Given the lengthy time needed to recover from Tommy John surgery, the Sox have little to lose and everything to gain by waiting to see if the cause of the inflammation heals.

It’s similar to the situation that occurred with David Price in 2017.

Price injured his elbow in spring training that season and traveled to the NFL Combine in Indianapolis to meet with Andrews and was told he didn’t need surgery.

Price returned on May 29 and appeared in 16 games that season, 11 as a starter.

The news offered at least some relief for the Red Sox after what was a tense weekend off the field at Fenway Park.

Dombrowski and manager Alex Cora issued somber updates about Sale’s condition and the pitcher was shielded from reporters before he and head athletic trainer Brad Pearson traveled to Florida.

Sale, 30, is a seven-time All-Star who is 35-23 with a 3.08 earned run average in 84 starts for the Red Sox since being obtained from the Chicago White Sox before the 2017 season.


The Sox signed Sale to a five-year, $145 million extension in March. That contract starts with the 2020 season.

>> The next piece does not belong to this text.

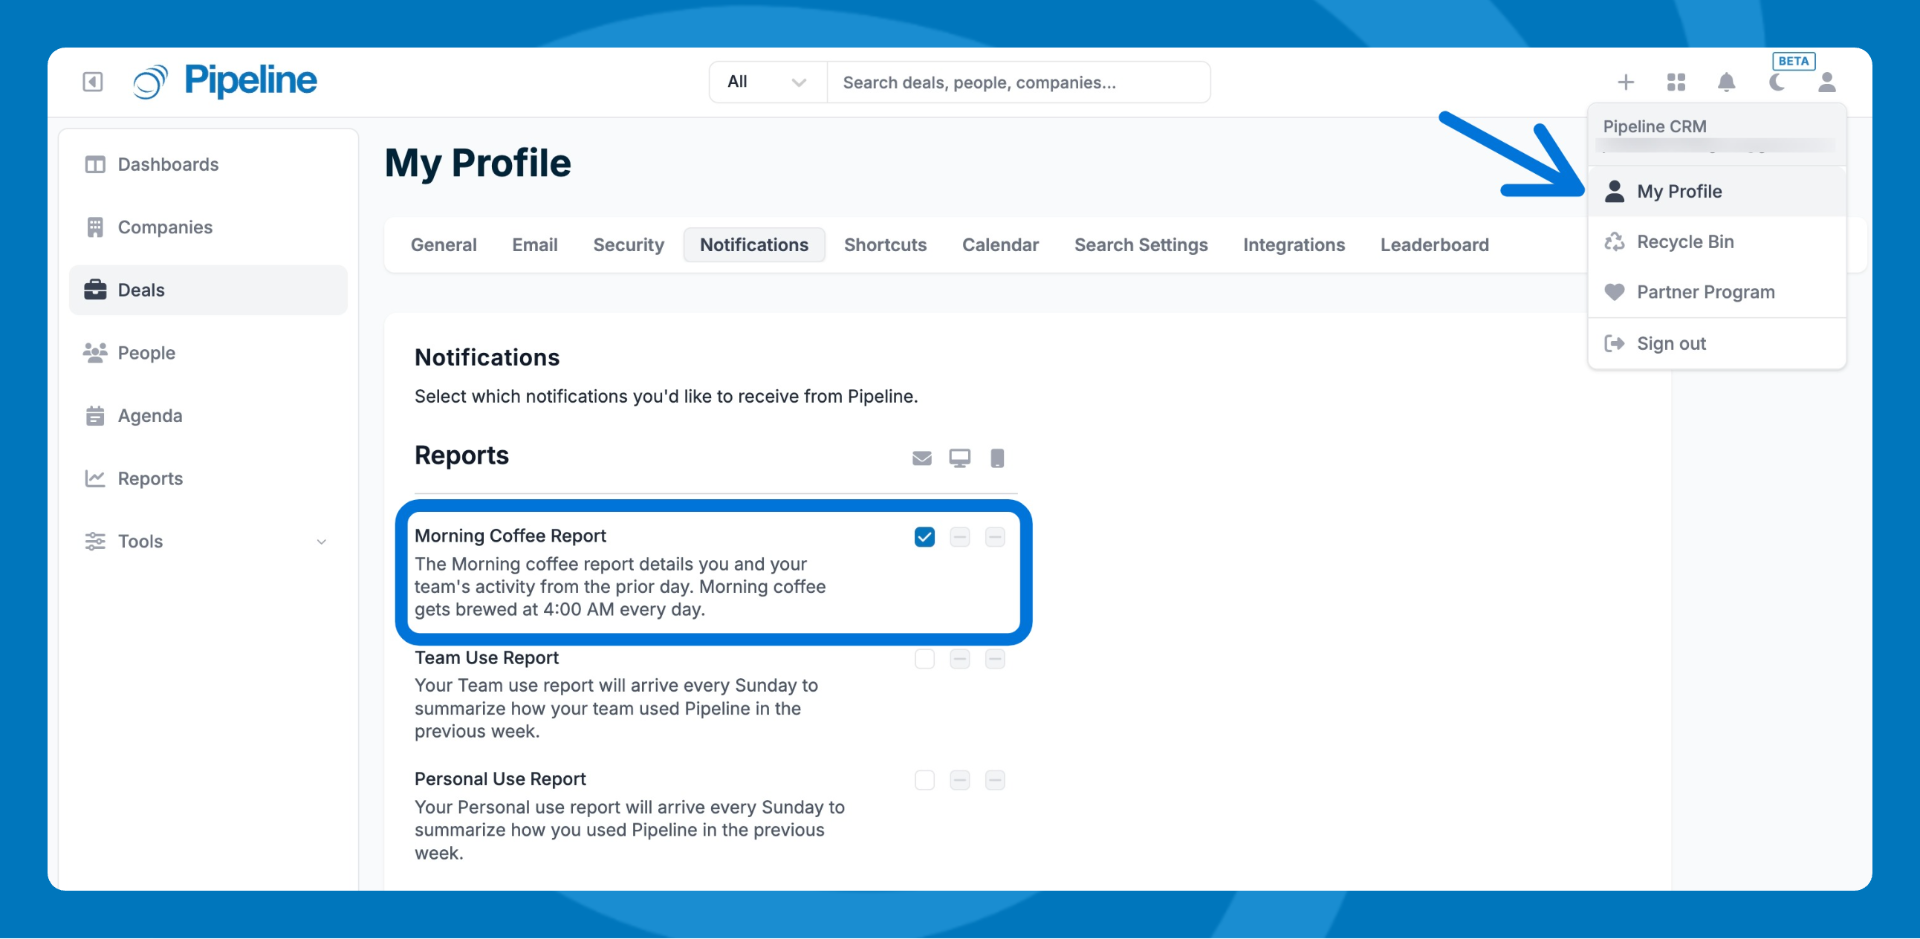
Task: Open Recycle Bin from account menu
Action: tap(1684, 242)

Now Dombrowski can proceed with at least some level of confidence of having Sale on the roster.

But there have been red flags with Sale over the last two seasons.

Sale was 11-4 with a 2.04 ERA through 22 starts last season, seemingly en route to his first Cy Young Award before shoulder pain limited him to five starts and 17 innings over the remainder of the season.

Sale had two stints on the injured list and completed five innings once in three postseason starts. But he struck out the side in the ninth inning of Game 5 of the World Series in Los Angeles to secure the championship.

He has not pitched particularly well since. Sale allowed seven earned runs in three innings at Seattle on Opening Day and is 6-11 with a 4.40 ERA this season. The Sox are 10-15 in games he has started.

Sale allowed five runs over 6⅔ innings at Cleveland last Tuesday and felt stiffness in his elbow the next day.

With Price on the disabled list with inflammation in his wrist, the Red Sox are quickly running out of starters as they fight to remain in the playoff race. They are 6½ games behind Tampa Bay for the second wild card.

The Sox have yet to name a starter for Tuesday night’s game against Philadelphia.


Price could return as soon as Sunday but the Sox will need to find creative ways to replace Price given their lack of depth in Triple A.

Brian Johnson, who has started five games, is likely to get a shot. Andrew Cashner, who pitched poorly in six starts before going to the bullpen, is another candidate.